My poor, sad, neglected wheelchair (sad face)

I have really missed blogging here for the last two weeks (I’m back, yay), but to be honest, I just needed a break. I felt wiped, depleted and I know from hard  experience that when I feel like this it’s better to take a breather rather than having a meltdown and sobbing in my jammies at the side of the canal at 4.30am (ahem, apparently). I have been busy though with activism, and I got my submission in to Date With An Agent (I hope – I never enclosed an SAE to acknowledge my entry but I know my  future award winning novel will totally be selected), so that could account for why I’m that little bit more tired.

Or maybe it’s because for the last month and a half, I’ve been without my electric wheelchair, and the extra physical effort of walking everywhere is taking its toll. And thank God it is finally getting fixed tomorrow, because I am wiped.

My dear mother, who spent the first five years of my life doing physio with me every morning, was dead set against me using a wheelchair. We lived in a two-storey house when most of my disabled friends lived in bungalows. She wasn’t too keen on me having a wheelchair in college, although she understood the reasoning behind it. Growing up in a mainstream world led me to believe that one’s value was largely based on their physical ability to do things and to get around.

When I had Alison, my friend advised me that I wouldn’t want to miss out on doing things with my daughter, and so I got myself an electric wheelchair. Being ambulant I don’t think I’d have any chance getting one off the HSE. And for the first time since becoming a mother, I wasn’t housebound. I could take Alison for walks whenever I wanted, long walks and still have the energy to come home and do some housewifey things, and write my masterpiece. This is why the phrase ‘confined to a wheelchair’ annoys me so much. A wheelchair doesn’t confine, it liberates! Without it, I feel confined, trapped within the limitations of my body.

I firmly believe that when we are given access to tools like wheelchairs, technological aids and Personal Assistance, we are enabled to become the best us we can be. There is great strength in acknowledging that your physical impairments are not the problem, that society needs to address the needs of people with disabilities and be more inclusive. Above all, I believe that people with disabilities need to drive this change themselves.

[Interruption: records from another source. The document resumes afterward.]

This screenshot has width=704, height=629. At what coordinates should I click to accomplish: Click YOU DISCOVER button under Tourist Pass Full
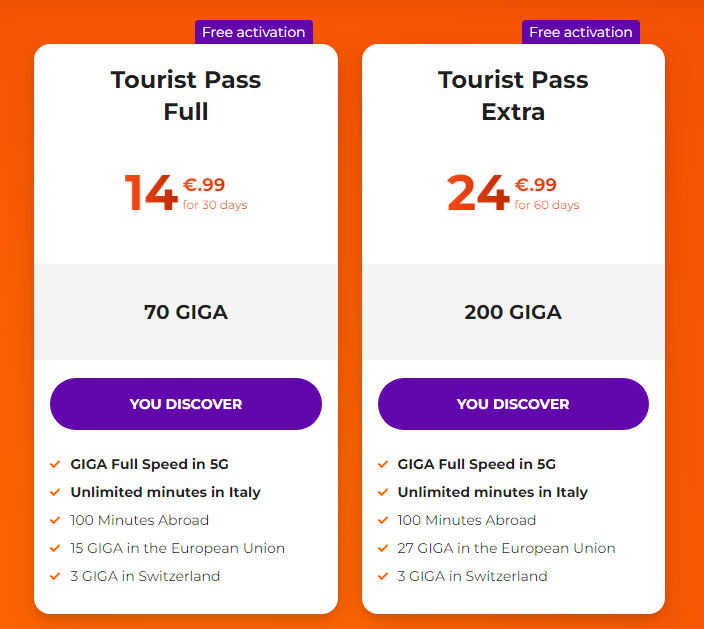tap(186, 404)
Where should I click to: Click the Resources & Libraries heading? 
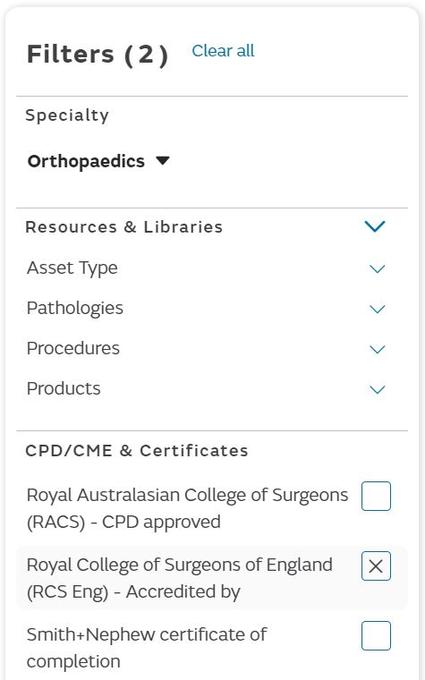(124, 227)
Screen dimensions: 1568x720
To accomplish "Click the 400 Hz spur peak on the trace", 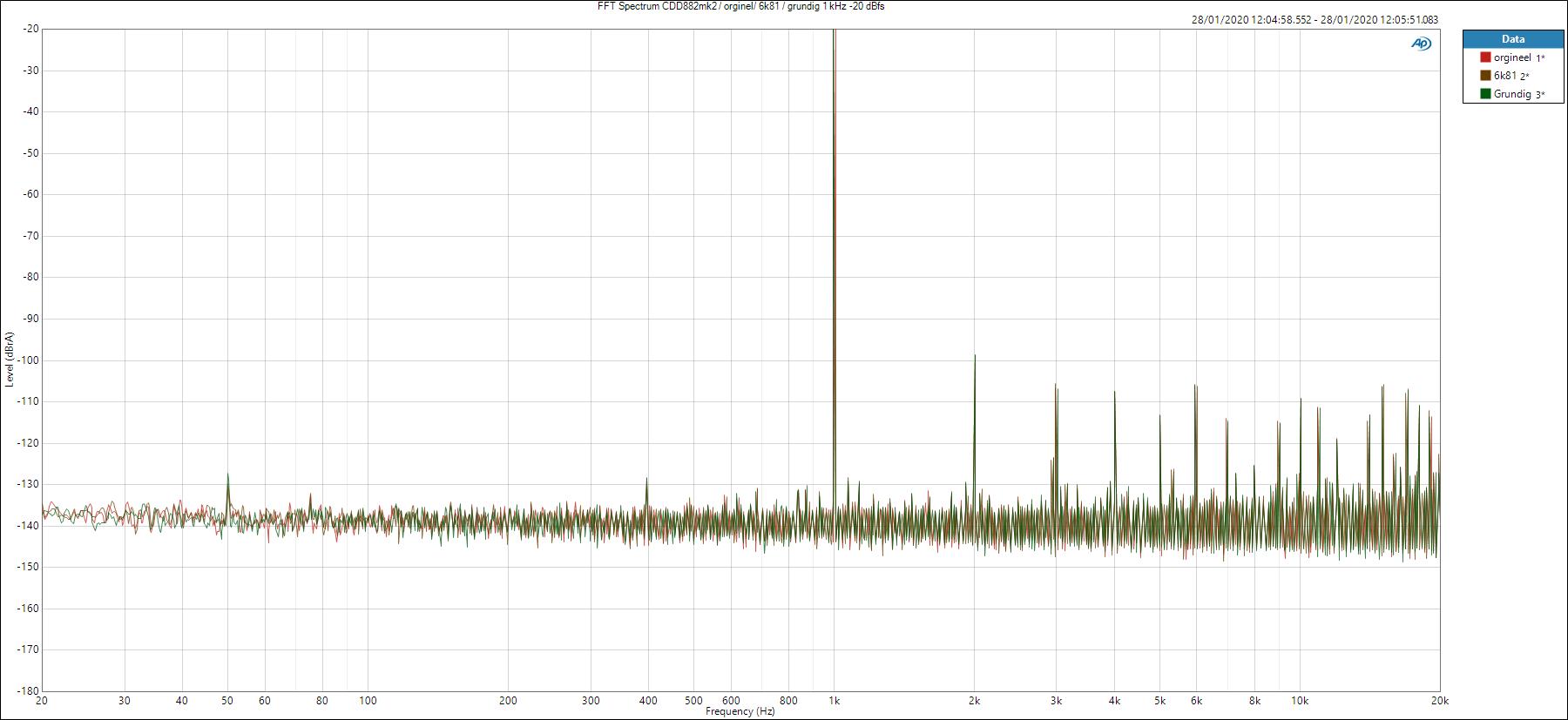I will pyautogui.click(x=646, y=479).
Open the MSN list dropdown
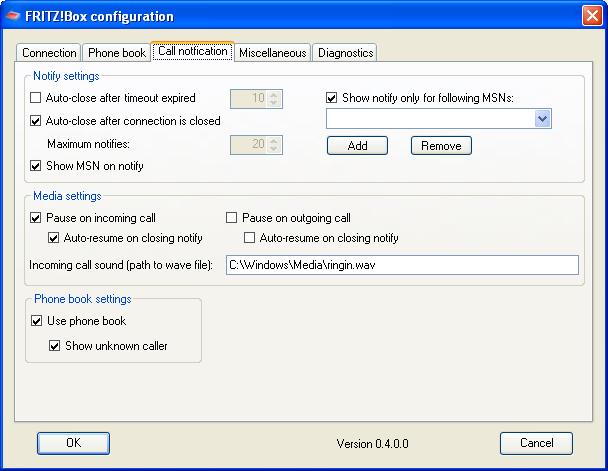Image resolution: width=608 pixels, height=471 pixels. (x=542, y=119)
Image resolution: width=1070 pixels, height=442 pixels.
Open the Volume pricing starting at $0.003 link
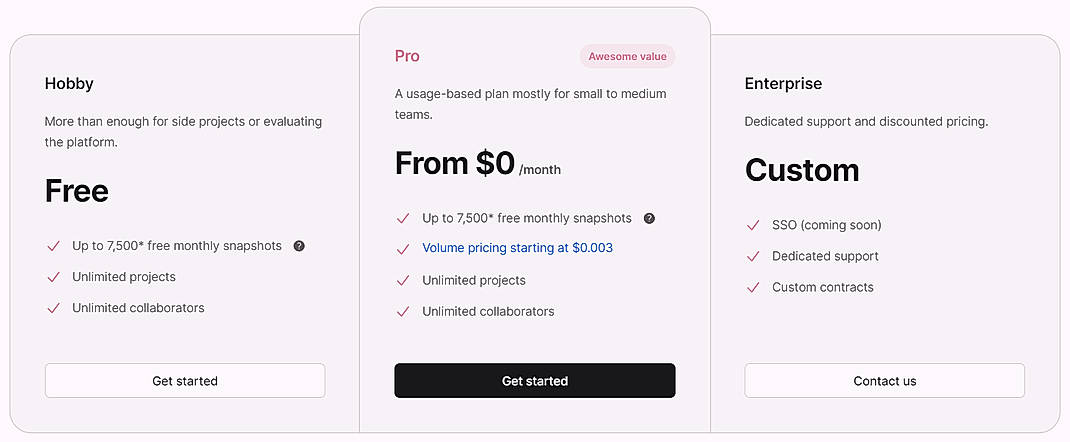[517, 248]

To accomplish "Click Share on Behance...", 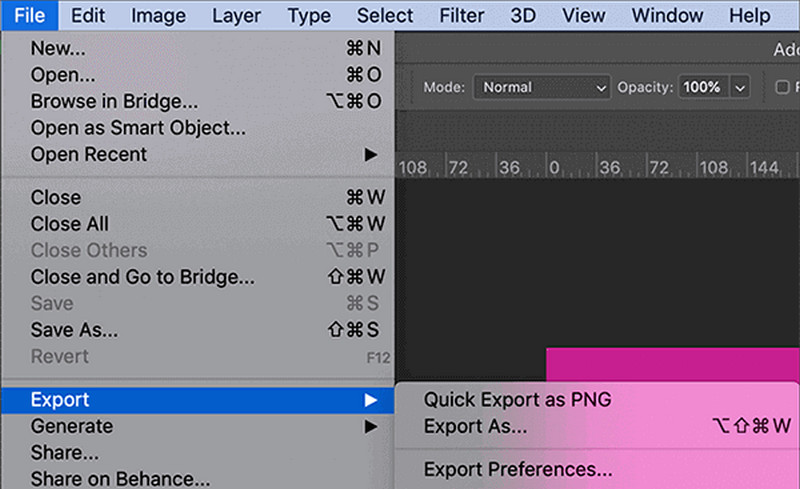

It came to my attention over the weekend that student Kathleen McNamee, senior editor of the University Times, ‘cripped up’ or explored Trinity College campus in a wheelchair. What’s wrong with this, you might ask. Isn’t it great that people without impairments are trying to see the world through the eyes of a wheelchair user? Well firstly, Kathleen is not a wheelchair user; at the end of her article she wrote: ‘While I will be happy to hand my chair back tomorrow morning, I am also aware that not everyone is afforded this opportunity’. To me this implies that she sees the ‘problem’ as the wheelchair,  not the inaccessible environment. Also, why did she have to ‘crip up’? Why didn’t she look for the experiences of full-time wheelchair users who navigate the campus on a daily basis?

Secondly, I felt that the article was a little unfair on Trinity. When I carried out an access audit in 2004, we identified all of the problem areas and efforts have been made to fix things: the pathway through Front Square, there’s now a lift up to the Pav (the on-campus watering hole) and ramps to the buildings in Front Square. Things are far from perfect, but they’re improving.

Irish Rail, however, seems to be getting worse. A friend of mine told me recently that on principle she refuses to give any train station 24 hours’ notice of her intention to travel because she sees herself as equal. Today I had to travel by train (I had no wheelchair, just my rollator) and didn’t give notice, so I had no reason to be disgusted when assistance didn’t appear in Tullamore (even though I rang an hour beforehand), leaving me no choice but to fling my rollator and myself off the train. Had I been in my wheelchair I’d probably be writing this from Galway!

So to summarise, I’m looking forward to my wheelchair being repaired in the morning and to getting my independence and energy levels back. My normal life back. I know I should make more of an effort to get fit, and some might think I shouldn’t be so lazy. Feck that. My daughter needs a mummy who has the energy to do things and go places with her, and I need the energy to write, and that’s exactly what my wheelchair offers. It doesn’t matter how you get there, as long as you do!